── Selected excerpt ──

Saturday, August 11, 2012

Mutiny on the (tourist entrance) to the Bounty


We tried to be tourists yesterday for a few hours but it didn't work out.

I had heard on the five o'clock local news that the tall ship Bounty was to visit Belfast town. This isn't the original ship, HMS Bounty, but a slightly larger replica built for the great 1960 movie Mutiny on the Bounty.

Interestingly, the organization that now owns the replica calls it HMS Bounty on all their marketing, not perhaps realizing that since they don't actually belong to the Royal Navy, they shouldn't use the term. Or maybe they just want to be drafted. I'm sure Her Majesty can find a use for the ship if they really mean it.

I dragged Aimee down there yesterday to see it, and we even lined up with the tourists to go on board, but were easily dissuaded by the $10/head entrance price. I wanted to see the between decks area, to see how the sailors might have lived, and I'm sure it's a very interesting experience, but $20 was more than that was worth to me, so wifie and I pulled a u-turn right there on the dock, and went for dinner and drinks instead at the pub, a much better use of our spare cash.

It must be hard to be a tourist. Having lived much of my life in the kinds of places most folk go to for vacation, I wouldn't know. I never really take one myself, and neither does Aimee.

───
── Provided data ──

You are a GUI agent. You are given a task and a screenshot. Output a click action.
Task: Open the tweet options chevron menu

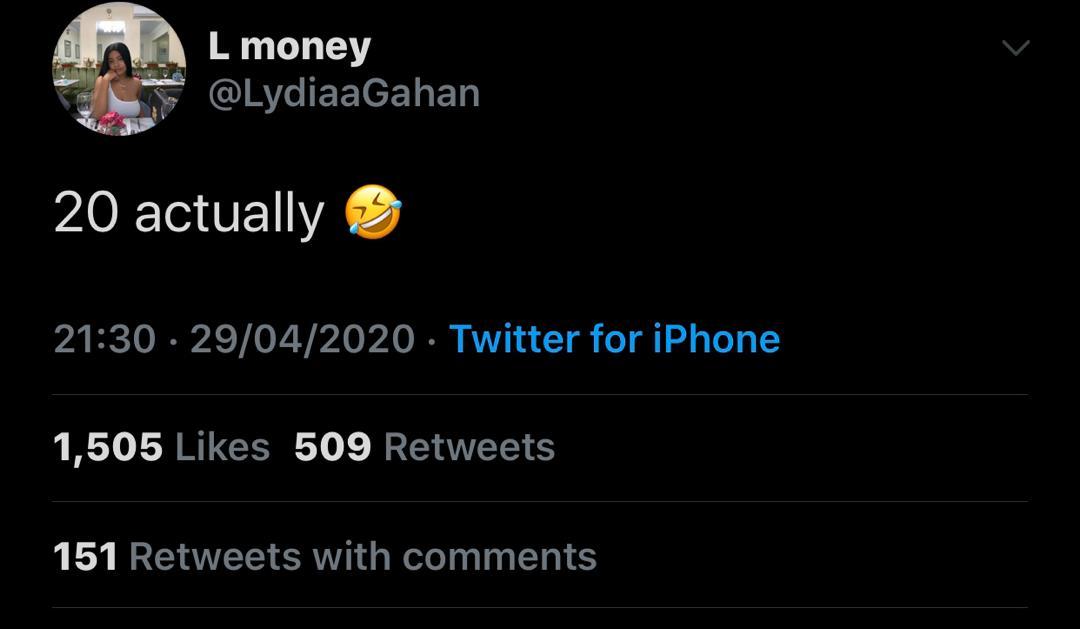tap(1015, 48)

───

Extend the blog post about the Bounty replica's visit to Belfast, picking up directly after its final sentence.

■ Final result ■
Our particular Maine grockles show up in May and stay until August. They wear the kind of clothing sold by LL Bean -- pastel tops and Bermuda shorts and sandals, and they clog the coastal roads and wear out the parking lots in towns like Camden and Rockland. They are probably a nicer class of grockle than you see, say, on the Costa Brava, but they do get in the way.

Aimee drives herself quite spare sometimes trying to get the shopping done, while I make a point of going to inland towns like Waterville, Newport, or Bangor for things like building supplies and hardware. We both much prefer Belfast in the fall and winter when it is again a sleepy Maine town.

One thing you notice about the way that tourism changes a town -- the stuff they sell in the shops! It's just useless tat. Belfast only has a few useful kinds of shops left on Main Street. The rest sell touristy junk. A lot of the Belfast shops simply close up in the winter, a kind of seasonal blight for the locals.

While just fifteen miles away in Brooks, far enough away from Highway 1, we can't even keep our grocery and hardware stores in business.

Amazing, really, how disconnected urban people can be from the world of sensible, productive endeavor, that they are willing to accept this ersatz Maine of tourist shops and fake boats instead of seeking out the real Maine of windy country roads, bee-filled hayfields, and quiet, deep woods. The real Maine is easily found within a mile or two of the coast, but most of the visitors never get there.

I expect the vacation evolved as a counter to the dirt, overcrowding and pollution of the cities.

The pity is, all that happens is that a little place like Belfast becomes dirty, overcrowded, and polluted.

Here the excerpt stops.